Nvidia is making a decisive push into open source AI, acquiring SchedMD, the company behind the ubiquitous Slurm workload management system, while simultaneously launching the Nemotron 3 family of open models. The twin moves signal Nvidia's strategy to control not just the chips powering AI, but also the critical software infrastructure developers depend on for training and deploying AI systems at scale.
Nvidia is making a power move through two channels. The semiconductor giant announced Monday it acquired SchedMD, the company that stewards Slurm, the open source workload management system that's been quietly running behind the scenes at nearly every AI data center, university lab, and research facility since 2002.
Slurm is one of those unglamorous but absolutely critical pieces of infrastructure that makes modern computing possible. It schedules and manages computational resources across clusters of machines, deciding which jobs run where and when. In the AI era, it's become essential for orchestrating massive training runs and inference workloads. SchedMD was founded in 2010 by Slurm's original creators Morris Jette and Danny Auble, with Auble currently serving as CEO.
Nvidia declined to disclose deal terms but signaled serious commitment. In its blog post announcing the acquisition, the company said it's been partnering with SchedMD for more than a decade and views Slurm as critical infrastructure for generative AI. Nvidia promised to keep the software open source and vendor-neutral while accelerating development and expanding its compatibility across different systems. This is important because it means Nvidia isn't locking Slurm into its ecosystem, at least not directly, which would have triggered serious backlash from the academic and research computing communities that depend on it.

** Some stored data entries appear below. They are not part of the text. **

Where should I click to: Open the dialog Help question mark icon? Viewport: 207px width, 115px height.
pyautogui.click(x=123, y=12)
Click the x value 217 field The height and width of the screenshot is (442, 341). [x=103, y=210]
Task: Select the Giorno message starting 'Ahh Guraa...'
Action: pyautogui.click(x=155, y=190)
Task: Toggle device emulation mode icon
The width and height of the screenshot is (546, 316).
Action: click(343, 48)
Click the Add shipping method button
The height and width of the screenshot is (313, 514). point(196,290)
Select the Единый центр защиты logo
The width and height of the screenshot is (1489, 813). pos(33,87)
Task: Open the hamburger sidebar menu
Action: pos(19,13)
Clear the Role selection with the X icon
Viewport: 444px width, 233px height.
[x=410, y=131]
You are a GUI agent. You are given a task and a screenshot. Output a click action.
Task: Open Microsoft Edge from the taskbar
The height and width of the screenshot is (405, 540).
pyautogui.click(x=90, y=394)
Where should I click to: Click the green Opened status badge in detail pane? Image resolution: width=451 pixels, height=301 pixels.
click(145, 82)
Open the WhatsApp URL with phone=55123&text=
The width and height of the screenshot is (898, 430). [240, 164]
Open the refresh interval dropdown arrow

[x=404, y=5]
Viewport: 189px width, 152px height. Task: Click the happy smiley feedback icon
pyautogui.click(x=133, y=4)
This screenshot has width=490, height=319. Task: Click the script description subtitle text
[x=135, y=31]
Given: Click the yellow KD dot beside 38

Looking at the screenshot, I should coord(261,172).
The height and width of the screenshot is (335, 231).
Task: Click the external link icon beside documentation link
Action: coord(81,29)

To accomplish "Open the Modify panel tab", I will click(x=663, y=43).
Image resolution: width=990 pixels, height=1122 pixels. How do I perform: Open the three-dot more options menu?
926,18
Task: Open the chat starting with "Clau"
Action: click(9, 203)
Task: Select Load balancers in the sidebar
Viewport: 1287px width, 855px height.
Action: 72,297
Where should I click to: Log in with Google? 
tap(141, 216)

But the SchedMD acquisition is only half the story. On the same day, Nvidia launched Nemotron 3, a new family of open source AI models the company claims represent the most efficient suite for building AI agents. This signals where Nvidia thinks AI is heading and what capabilities developers actually need.
The Nemotron 3 lineup comes in three flavors designed for different use cases. Nemotron 3 Nano targets focused tasks where smaller models make sense for inference efficiency. Nemotron 3 Super is built specifically for multi-agent systems where different AI models need to work together and coordinate. Nemotron 3 Ultra handles the heavier lifting for complex applications requiring more sophisticated reasoning.
"Open innovation is the foundation of AI progress," Nvidia CEO Jensen Huang said in the announcement. "With Nemotron, we're transforming advanced AI into an open platform that gives developers the transparency and efficiency they need to build agentic systems at scale." That last part matters. Huang is specifically calling out agentic systems, the autonomous AI agents that can plan, execute tasks, and iterate without constant human supervision. That's where Nvidia sees the next wave of valuable AI applications heading.